/sapientia

Natural Language Processing workflow for eCollab

Primary LanguagePython

Sapientia

Natural Language Processing workflow (Cénotélie)

Prerequisites

Python 3.5.10

Sapientia is based on SpaCy and Prodigy from explosion. All needed librairies and packages are provided through the requirements.txt file. To install the requirements, please open a terminal and use :

pip install -r requirements.txt 

Overview

Sapientia consists in a Natural Language Processing (NLP) workflow that uses deep learning, more specifically supervised learning in order to extract knowledge from text. It enables to automatically :

  • Extract named entities from text
  • Extract semantic relations existing between these named entities
  • Provide an output as RDF triples for interoperability

Sapientia is mainly used in eCollab but is a standalone project. It can be reused in any use case where knowledge extraction from text is needed.

Components

Sapientia is composed of :

  • a Natural Language Processing (NLP) chain
  • a workflow for training NLP models
  • NLP models trained specifically for the eCollab use case
  • Input / Output (IO) functionalities for files manipulation
  • an Optical Character Recognition (OCR) algorithm
  • A knowledge extraction component
  • A language detection component

Natural Language Processing (NLP)

The main component is a Natural Language Processing chain that is used to extract knowledge from text.
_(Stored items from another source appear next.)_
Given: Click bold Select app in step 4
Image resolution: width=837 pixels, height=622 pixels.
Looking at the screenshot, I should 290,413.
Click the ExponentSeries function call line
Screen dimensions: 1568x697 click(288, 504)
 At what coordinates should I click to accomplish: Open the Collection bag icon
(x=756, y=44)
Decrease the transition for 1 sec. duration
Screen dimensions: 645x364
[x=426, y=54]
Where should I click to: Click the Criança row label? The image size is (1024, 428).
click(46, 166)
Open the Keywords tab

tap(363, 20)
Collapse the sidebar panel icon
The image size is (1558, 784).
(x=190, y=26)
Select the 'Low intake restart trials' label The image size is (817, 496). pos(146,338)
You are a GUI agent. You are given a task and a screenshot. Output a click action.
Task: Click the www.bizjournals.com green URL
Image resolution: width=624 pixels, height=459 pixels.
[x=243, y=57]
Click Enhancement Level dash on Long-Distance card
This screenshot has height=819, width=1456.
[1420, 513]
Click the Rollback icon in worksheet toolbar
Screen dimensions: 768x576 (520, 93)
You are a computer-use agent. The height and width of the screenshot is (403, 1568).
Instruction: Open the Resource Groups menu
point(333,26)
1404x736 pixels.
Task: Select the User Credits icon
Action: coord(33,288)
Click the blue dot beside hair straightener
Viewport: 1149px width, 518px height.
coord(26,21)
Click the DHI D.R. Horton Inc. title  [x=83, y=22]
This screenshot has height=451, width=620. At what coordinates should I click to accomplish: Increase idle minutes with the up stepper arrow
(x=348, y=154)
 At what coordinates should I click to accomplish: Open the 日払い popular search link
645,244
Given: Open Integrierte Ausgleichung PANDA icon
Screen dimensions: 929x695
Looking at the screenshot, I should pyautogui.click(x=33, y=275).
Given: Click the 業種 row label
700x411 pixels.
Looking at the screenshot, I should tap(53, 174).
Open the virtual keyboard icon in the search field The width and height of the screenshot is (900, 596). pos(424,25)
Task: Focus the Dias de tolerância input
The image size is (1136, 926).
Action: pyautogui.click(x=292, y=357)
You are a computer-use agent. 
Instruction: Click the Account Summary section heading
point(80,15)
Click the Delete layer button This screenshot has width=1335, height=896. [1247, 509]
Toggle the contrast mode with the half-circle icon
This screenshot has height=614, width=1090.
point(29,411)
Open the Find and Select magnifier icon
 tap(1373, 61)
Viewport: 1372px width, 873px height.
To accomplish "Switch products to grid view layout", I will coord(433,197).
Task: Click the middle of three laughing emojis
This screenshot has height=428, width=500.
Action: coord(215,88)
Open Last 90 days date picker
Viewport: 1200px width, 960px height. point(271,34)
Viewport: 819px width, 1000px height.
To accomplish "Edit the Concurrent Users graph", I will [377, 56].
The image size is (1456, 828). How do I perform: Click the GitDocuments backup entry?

First, a Natural Language Processing model is applied on a text.

Then, Named Entity Recognition (NER) can be performed on the text in order to extract its named entities.

We can also extract semantic relations existing between named entities thanks to a specific NLP component.

We also provide text preprocessing functionalities, such as a custom sentence segmentation in order to ease the NER task.

Language detection

As an NLP model is language-dependent, we provide a language detection component. Indeed, we need to detect the main language used in a text in order to automatically apply the appropriate NLP model.

We use langdetect, which is a Python port of Google's language detection project, in order to automatically detect languages in a text.

Training a NLP model

Standard NLP models from SpaCy (English or French) can be used to perform named entity recognition (NER) on text.

However, for specific use cases, it is essential to train a specific NLP model. We use supervised learning to train a neural network NLP model.

In supervised learning, training data, that is annotated examples, is needed in order to generate the model.

To annotate training data, we use an annotation tool, Prodigy. To annotate training data, we need :

  • Data to annotate (in jsonl format)
  • Labels for named entities
  • Labels for relations

We provide functions to generate the annotation data in jsonl format from data files and scripts to trigger the annotation process in a dedicated web page as well as generating the NLP model.

NLP models for eCollab

We trained a NLP model for the eCollab project. It enables to perform NER and relation extraction on English texts.

Parsing files

In most cases, we need to process files instead of raw text. Therefore, we provide Input / Output (IO) functionalities for file manipulation as well as an Optical Character Recognition (OCR) algorithm to extract textual content of PDF files.

Knowledge extraction

We also provide a knowledge extraction component for specific tasks such as requirements extraction in text.

Knowledge representation

We use RDF, which is an interoperable format, to output named entities and relation extracted from files.

How to train a NER model

To train a NER model, execute ner_model_training.sh script in /model_training/prodigy_scripts.

How to train a model for relation extraction

To train a model for relation extraction, in /nlp/components/rel_component, execute :

  • get_annotations.sh
  • relation_model_training.sh